With an “lol” and a disarming number of exclamations, the comment, a response to a TikTok plea for boob job details, seemed to exude a breezy insouciance. But coming from Kylie Jenner, the celebrity billionaire and youngest of the Kardashian-Jenner family, the response was anything but casual. “I’m going to give Jenner her props,” a Harper’s Bazaar editor wrote last week, before going on to describe the moment as barrier-breaking: “I’m not sure a celebrity of her stature has ever spilled about plastic surgery in such fine detail.” Across the internet, Jenner was now being celebrated as the “ultimate girl’s girl” for no longer seeking to “gatekeep” the specifics of her boob job.
Under what delusion have we been sitting on a mountain of disposable income that can now be gloriously unleashed to undergo the same cosmetic procedures as a celebrity billionaire?
The very act of a celebrity commenting on social media is designed to feel casual, dissolving the distance between the elite and pleb. But the most basic knowledge of the Kardashian-Jenner media empire is to know that it started and subsists on the implicit agreement that nothing we see about them is truly real. Nearly every public action, which includes social media activity, is filtered through a lens that prioritizes the family’s financial enrichment. So it seems far from coincidence that mere weeks before Kylie’s revelation, that “momager” and matriarch Kris Jenner stepped out in Paris to reveal a stark transformation of her own.
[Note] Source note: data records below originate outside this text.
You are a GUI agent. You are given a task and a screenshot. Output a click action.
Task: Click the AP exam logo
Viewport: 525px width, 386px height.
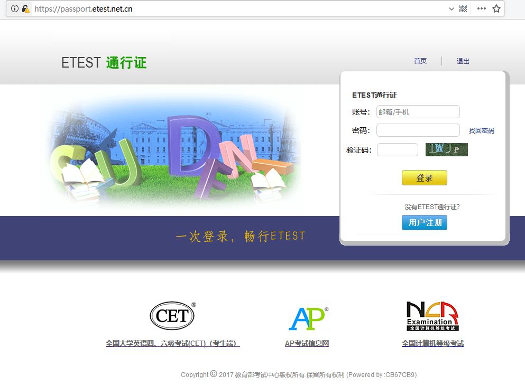[x=307, y=316]
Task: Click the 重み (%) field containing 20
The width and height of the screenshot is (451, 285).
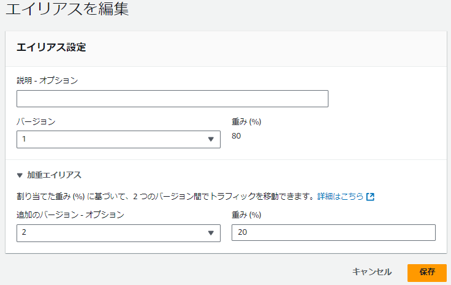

A rep for Kris confirmed that a procedure had taken place, and like Kylie, shared the name of the doctor who performed it. Fans have since mistaken Kris for her 29-year-old daughter, the model Kendall Jenner.
After years of denial, why the sudden candor? It’s easy to suspect that the woman who works harder than the devil sees something to monetize. (The Cut cheekily guessed that a plastic surgery platform may be in the works.) As Meredith Jones, a professor at Brunel University of London and host of The Beauty Chronicles, tells me, it is “about audience, numbers, clicks,” and seeing less advantage in pretending nothing has been done while cashing in on what once was only available to movie stars and the superrich.
“It’s an extremely curated form of candor: managed, marketed, and planned carefully,” Jones told me over Zoom. “This is where the Kardashians are geniuses in reading the Zeitgeist and having the exact balance of candor and secrecy. Many people will follow their lead.”
Yet, there is something absurd about the praise that this newfound openness has sparked. Particularly vexing is the praise that Kylie is no longer a “gatekeeper.” Have some of us been sitting on a mountain of disposable income that can now be gloriously unleashed to pursue the same cosmetic procedures as a celebrity billionaire? The reality is that even if one were willing to crack open 401Ks or incur significant debt, they would still struggle to access someone like Dr. Garth Fisher, whose Beverly Hills office has reportedly been inundated with calls since Kylie’s post. But for the Kardashian-Jenners, it’s about selling the promise, Jones tells me, that one day we can achieve the same look.
If money were not an issue, the race to boob singularity would be underway. But Kylie herself once seemed to suggest a different path.
Let’s imagine, though, that we do enjoy unfettered access to capital and in-demand surgeons. What would happen to our boobs? As I wrote in a recent piece, we already know the consequences of digital trends dictating real-life beauty standards; it is occurring on our cheeks and lips, creating an unsettling homogeneity. Our boobs, judging by the enthusiastic reception to Jenner’s post, could take a similar, ballooning trajectory.
But Kylie herself once seemed to suggest a different path.
“I wish I could be her and do it all differently because I wouldn’t touch anything,” she said, referring to her young daughter on a 2023 episode of Keeping Up With the Kardashians.
It was the first time that Kylie had publicly expressed regret for undergoing breast augmentation at 19, a procedure she had spent years denying. Even a skeptic would be hard–pressed to ignore the simple humanity in the scene.
This is what I keep returning to as the internet now lavishes praise for Jenner as the ultimate girl’s girl. I can’t help but feel a touch of disappointment. Kylie Jenner understands that for so many, her supposed candor amounts to a massive stamp of approval for something she has explicitly expressed regret over. Maybe gatekeeping isn’t so bad, after all.